Le recourant a en outre remis à l'Etat de Genève le solde de quelque
9'000
francs de son compte bancaire. Il n'a pas été retenu que sa façon
d'agir
aurait été dictée par des considérations tactiques touchant à la
procédure.
Quoique favorable, son attitude ne saurait dénoter un sacrifice
personnel
particulièrement remarquable, de nature à ouvrir l'application de
l'art. 64
al. 7 CP.

La question soulevée ici est un peu théorique. Lorsque l'accusé a
sincèrement
pris conscience de sa faute et exprimé par des actes sa volonté de
s'amender,
cette circonstance doit toujours être prise en considération dans un
sens
atténuant (ATF 118 IV 342 consid. 2d p. 349). Cependant, comme on l'a
vu,
seuls des actes de repentir spontanés et particulièrement méritoires
justifient l'application de l'art. 64 CP. Même parmi ces derniers
cas, le
juge doit apprécier l'importance du repentir sincère et il n'est pas
obligé
de faire usage des possibilités offertes par l'art. 65 CP. Ainsi, un
repentir
sincère peu caractérisé n'entraînera qu'une diminution de la peine à
l'intérieur du cadre légal ordinaire, ce qui conduit en pratique au
même
résultat que si le juge avait retenu, en appliquant exclusivement
l'art. 63
CP, un redressement significatif; il est ainsi possible de tenir
compte, avec
toutes les nuances souhaitables, de la gradation constante qui peut
exister
quant à l'intensité d'un repentir.

La Cour correctionnelle, à l'appréciation de laquelle la Cour de
cassation
genevoise s'est référée, a retenu en faveur du recourant les
circonstances
dont il se prévaut pour requérir l'application de l'art. 64 al. 7 CP.
En
prenant en compte les circonstances invoquées dans le cadre de l'art.
63 CP,
elle n'a pas abusé de son pouvoir d'appréciation. Il ne saurait donc
être
question d'une violation du droit fédéral (ATF 116 IV 11 consid. 2f
p. 14).
Dans la mesure où il est recevable, le grief est infondé.

3.
Le recourant se plaint de la peine infligée.
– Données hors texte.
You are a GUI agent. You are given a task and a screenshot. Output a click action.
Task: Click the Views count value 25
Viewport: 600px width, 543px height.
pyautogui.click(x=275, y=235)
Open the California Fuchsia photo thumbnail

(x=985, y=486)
3.1 Aux termes de l'article 63 CP, le juge fixera la peine d'après la
culpabilité du délinquant, en tenant compte des mobiles, des
antécédents et
de la situation personnelle de ce dernier. Le critère essentiel est
celui de
la gravité de la faute; le juge doit prendre en considération, en
premier
lieu, les éléments qui portent sur l'acte lui-même, à savoir sur le
résultat
de l'activité illicite, sur le mode et l'exécution et, du point de vue
subjectif, sur l'intensité de la volonté délictueuse ainsi que sur les
mobiles. L'importance de la faute dépend aussi de la liberté de
décision dont
disposait l'auteur; plus il lui aurait été facile de respecter la
norme qu'il
a enfreinte, plus lourdement pèse sa décision de l'avoir transgressée
et
partant sa faute (ATF 127 IV 101 consid. 2a p. 103).

L'art. 63 CP n'énonce pas de manière détaillée et exhaustive les
éléments qui
doivent être pris en considération, ni les conséquences exactes qu'il
faut en
tirer quant à la fixation de la peine; il confère donc au juge un
large
pouvoir d'appréciation. Le Tribunal fédéral, qui n'interroge pas
lui-même les
accusés ou les témoins et qui n'établit pas les faits, est mal placé
pour
apprécier l'ensemble des paramètres pertinents pour individualiser la
peine;
son rôle est au contraire d'interpréter le droit fédéral et de
dégager des
critères et des notions qui ont une valeur générale. Il n'a donc pas à
substituer sa propre appréciation à celle du juge de répression ni à
ramener
à une sorte de moyenne toute peine qui s'en écarterait. Il ne peut
intervenir, en considérant le droit fédéral comme violé, que si ce
dernier a
fait un usage vraiment insoutenable de la marge de manoeuvre que lui
accorde
le droit fédéral (ATF 127 IV 101 consid. 2c p. 104).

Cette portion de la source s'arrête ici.